TITRE IV :

DISPOSITIONS RELATIVES À LA RÉFORME DES SOCIÉTÉS DE CRÉDIT FONCIER
CHAPITRE PREMIER :

STATUT DES SOCIÉTÉS DE CRÉDIT FONCIER

ARTICLE 61

Statut et objet des sociétés de crédit foncier

I. LE DISPOSITIF ADOPTÉ PAR LE SÉNAT EN PREMIÈRE LECTURE

En première lecture, le Sénat avait modifié le présent article sur trois points.

1. La substitution de la dénomination " obligations sécurisées " à celle " d'obligations foncières "

Le Sénat avait contesté que le terme " obligations foncières " puisse désigner à la fois des obligations ayant pour contrepartie une créance hypothécaire et des obligations ayant pour contrepartie une créance sur une personne publique, et donc aucun gage de caractère foncier.

Il avait retenu le terme " obligations sécurisées " , plus clair pour l'information des futurs investisseurs, puisqu'il fait référence non à l'objet du gage mais à l'existence d'un mécanisme spécifique de sécurisation de ces titres, fondé sur la législation spécifique aux sociétés de crédit foncier et sur le privilège des créanciers.

2. La mobilisation de créances

Le Sénat a souhaité reconnaître aux sociétés de crédit foncier la faculté de recourir à une forme de mobilisation de leur créances , y compris pour les créances sur les particuliers, mais sans que cette mobilisation n'ouvre la voie à un conflit entre créanciers, comme cela serait le cas si elles avaient la possibilité d'émettre des billets à ordre. Il a ainsi donné aux sociétés de crédit foncier la possibilité de recourir à des mobilisations " Dailly " conformément aux dispositions de la loi n°81-1 du 2 janvier 1981.

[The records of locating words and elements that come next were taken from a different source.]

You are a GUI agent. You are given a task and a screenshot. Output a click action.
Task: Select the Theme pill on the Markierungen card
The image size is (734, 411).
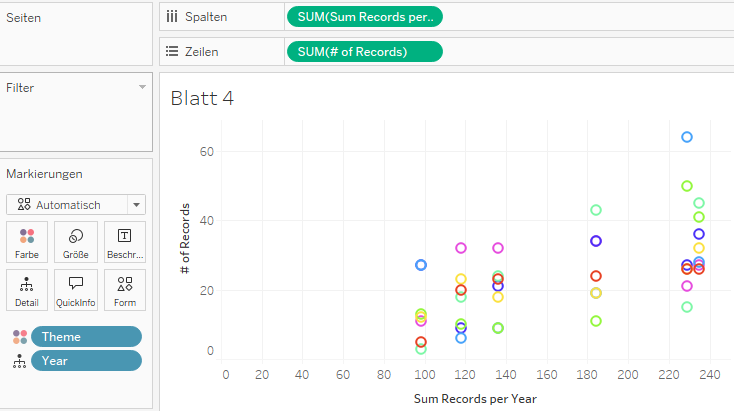86,337
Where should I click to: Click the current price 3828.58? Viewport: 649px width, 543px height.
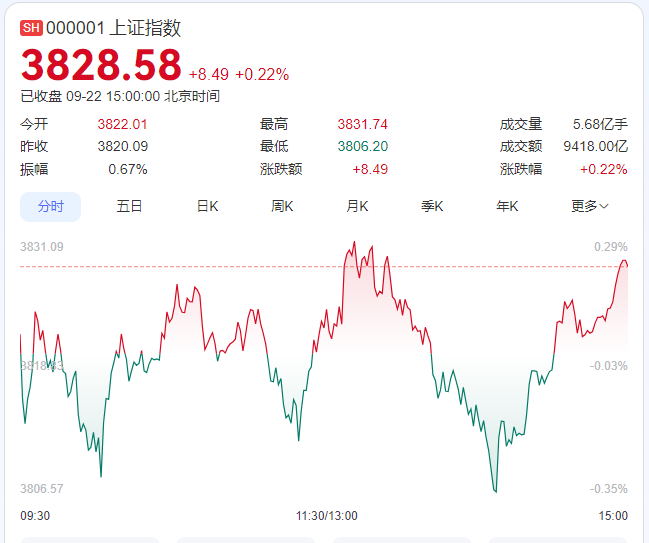click(x=101, y=65)
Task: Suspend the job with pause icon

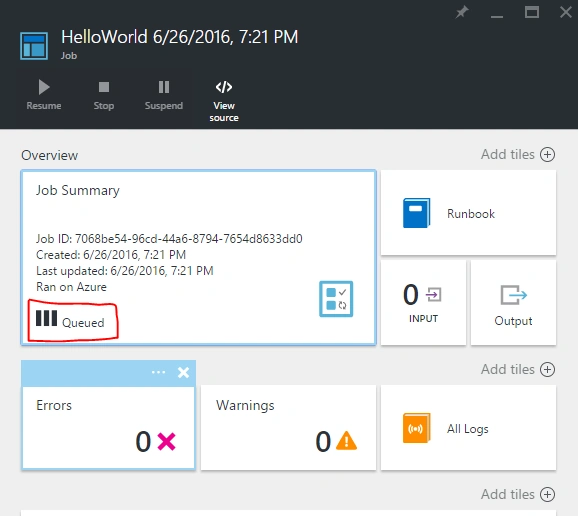Action: [164, 88]
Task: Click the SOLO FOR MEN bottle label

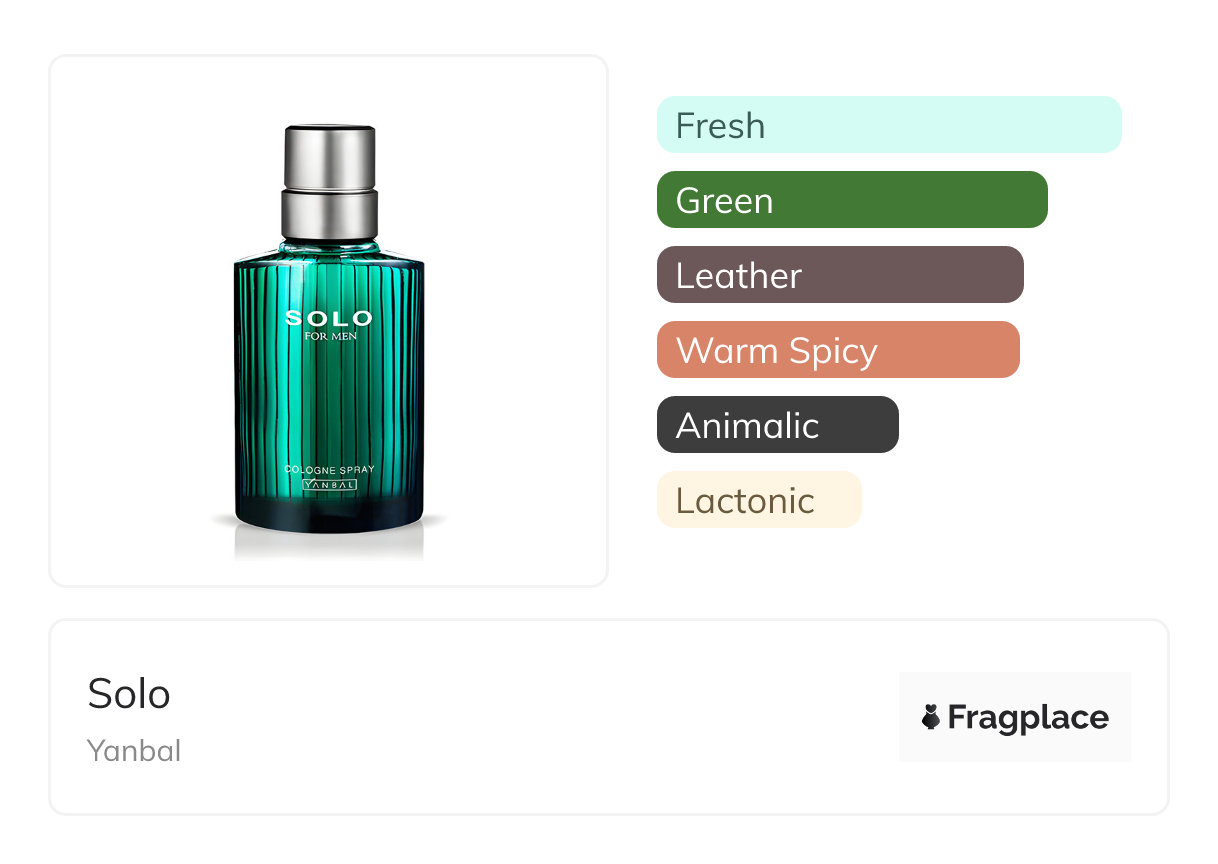Action: click(329, 325)
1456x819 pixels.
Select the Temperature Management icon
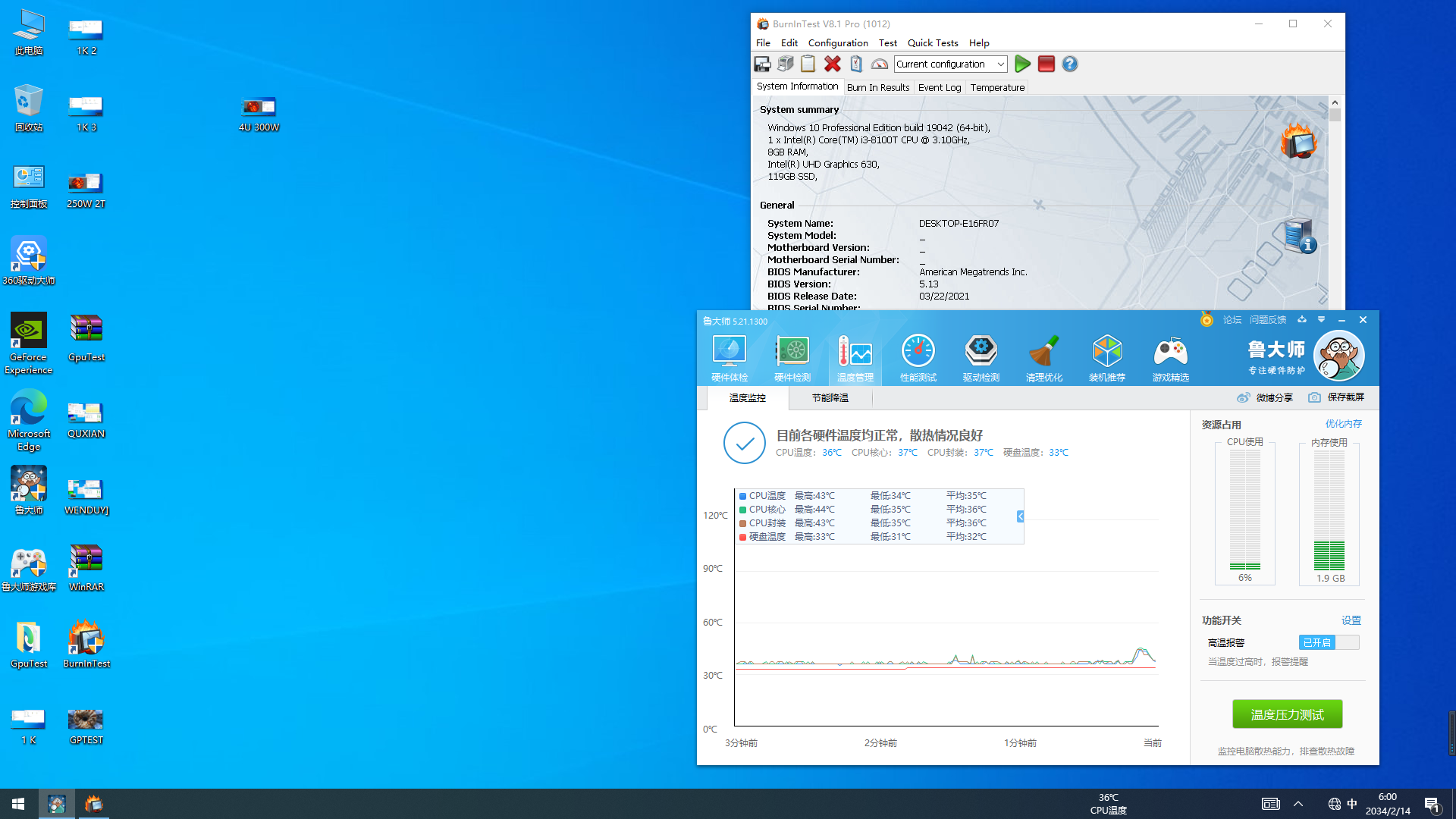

3. La possibilité d'acquérir et de posséder des biens meubles ou immeubles

Estimant essentiel que les principes de spécialité et d'exclusivité n'interdisent pas aux sociétés de crédit foncier d'exercer des activités connexes à leur fonctionnement
, comme la détention, ou la cession de biens appréhendés à l'occasion de l'exercice de sûretés, le Sénat a adopté un amendement autorisant les sociétés de crédit foncier à acquérir et posséder tout bien meuble ou immeuble nécessaire à l'accomplissement de leur objet ou provenant du recouvrement de leurs créances.

II. LE VOTE DE L'ASSEMBLÉE NATIONALE EN NOUVELLE LECTURE

En nouvelle lecture, l'Assemblée nationale a adopté les principaux apports du Sénat à cet article.


Toutefois, elle a souhaité rétablir le terme " obligations foncières " inscrit dans le projet de loi gouvernemental.

L'amendement, présenté par M. Dominique Baert, au nom de la commission des finances est motivé comme suit : " l'appellation obligation foncière est traditionnelle depuis plus d'un siècle ". Le rapporteur de l'Assemblée nationale a ajouté en séance publique qu'il ne partageait pas " le purisme du Sénat " et craignait que le terme d'obligations sécurisées conduise les investisseurs à craindre pour la sûreté des autres titres ne bénéficiant pas de cette appellation 6( * ) .

III. LES PROPOSITIONS DE VOTRE COMMISSION EN NOUVELLE LECTURE

Votre commission des finances estime que les arguments avancés par le rapporteur de l'Assemblée nationale pour revenir au texte initial du projet de loi, concernant l'appellation " obligations foncières ", ne sont pas convaincants :

- votre commission ne conteste pas la valeur historique attachée au terme " obligation foncière ". Elle constate simplement que le projet de loi crée bien un nouveau système, beaucoup plus large que le précédent, qui permettra l'éligibilité des prêts consentis à des personnes publiques et de parts de fonds communs de créances à l'actif des sociétés de crédit foncier. Il est donc normal que ce nouveau dispositif se traduise par une nouvelle appellation. Les " obligations foncières ", qui ne disparaîtront pas, seront simplement une des composantes de la catégorie plus large des " obligations sécurisées ".

- l'argument selon lequel l'expression " obligations sécurisées " tendrait, a contrario, à faire apparaître les autres obligations comme des titres peu sûrs n'est pas recevable : le présent projet de loi vise précisément à conférer une sécurité particulière à ce type d'obligations, sécurité dont ne disposent pas les autres obligations.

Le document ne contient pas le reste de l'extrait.